In hindsight, I wish I'd been able to read Paul Harmon's Business Process Change a year ago. Creating the team and its functions would have been much simpler, direct, and less time-consuming. Based on our experiences in a process architecture team in a $75B IT company, I see the book having major value to at least three audiences I deal with daily. First, the book is for managers considering major business change. It will provide a blueprint to why they might be changing (Part 1 - Process Management), specific ways they might change (Part IV - Patterns section), and if/when they use external consultants, a way to specify with formidable detail what they're expecting to receive (Part II - Modeling, and Part III - Managing).
Second, it is for IT people who are seeking to regain architectural and analytic skills, which ERP and packaged workflow may have supplanted. This book provides both modern idioms for approaching business with what might be termed `object-oriented' analysis (Part II - Modeling), as well as a summary of the field of implementation techniques (Part V - Automation and Part VI - E-Business).
Third, for the consulting function to both IT and business, it provides a well-rounded blueprint for marketing (value propositions), tools, techniques, and implementation approaches. I cannot imagine a consultative team which doesn't have virtually all the elements of Paul's book as part of their basic operations. Certainly, no state-of-the-art team would want to be without them.

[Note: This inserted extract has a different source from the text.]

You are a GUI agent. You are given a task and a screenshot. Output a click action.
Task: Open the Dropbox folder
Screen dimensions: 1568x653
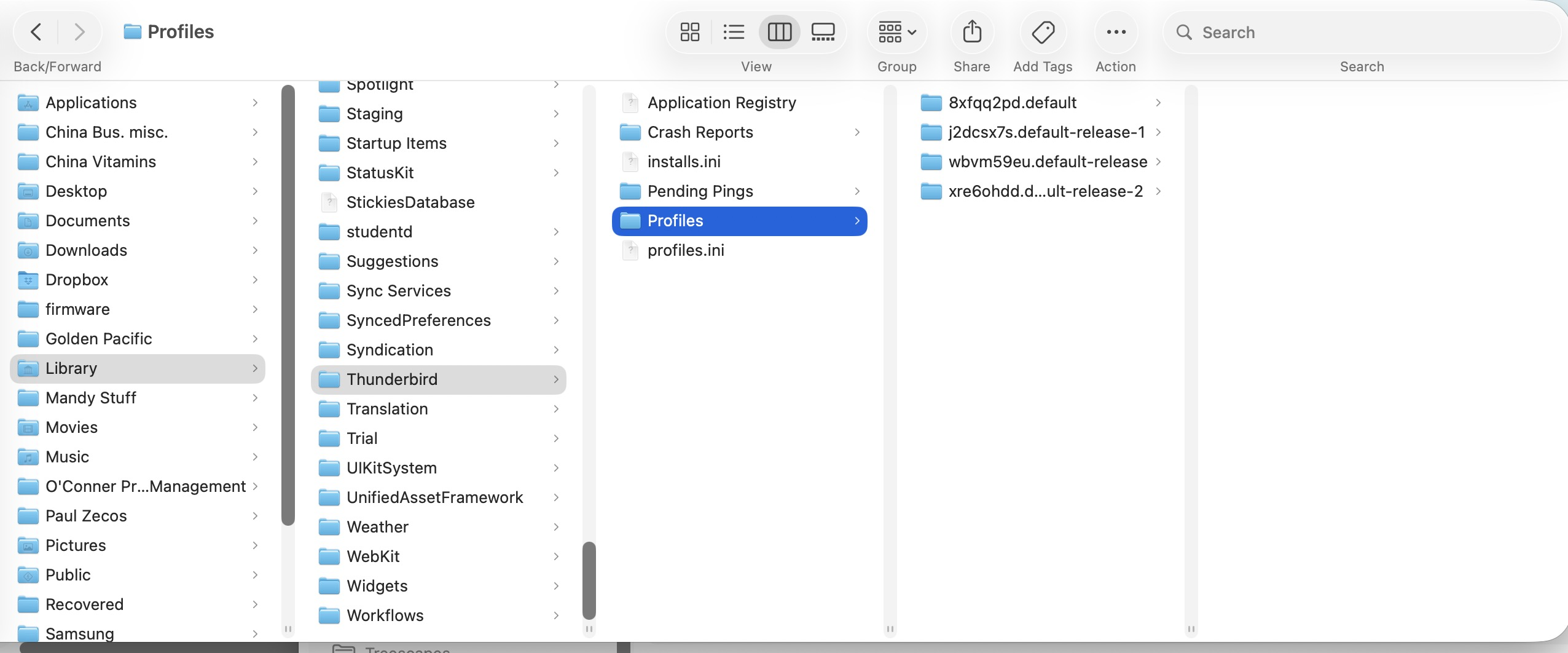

For the futurists (which I don't deal with daily), the book provides an implicit narrative of how the nature of business is changing (I myself feel we're on the edge of a dramatic change in business structure.) It begins with the disappearance of organizational models - which in the book are artifacts of a process model - and the focus on quantifiable outcomes for transactions (I'm thrown back to hierarchy-disrupting transactional analysis from the `70s). It continues by looking at virtual business structures - the `extended supply chain' example which Paul walks through -- a linking together of transactions. And it ends by building IT - automation -- around process elements instead of traditional `systems' architecture. Traditional labels, capsules, and hierarchies change and shift, and I see the book in a more `future perfect' tense.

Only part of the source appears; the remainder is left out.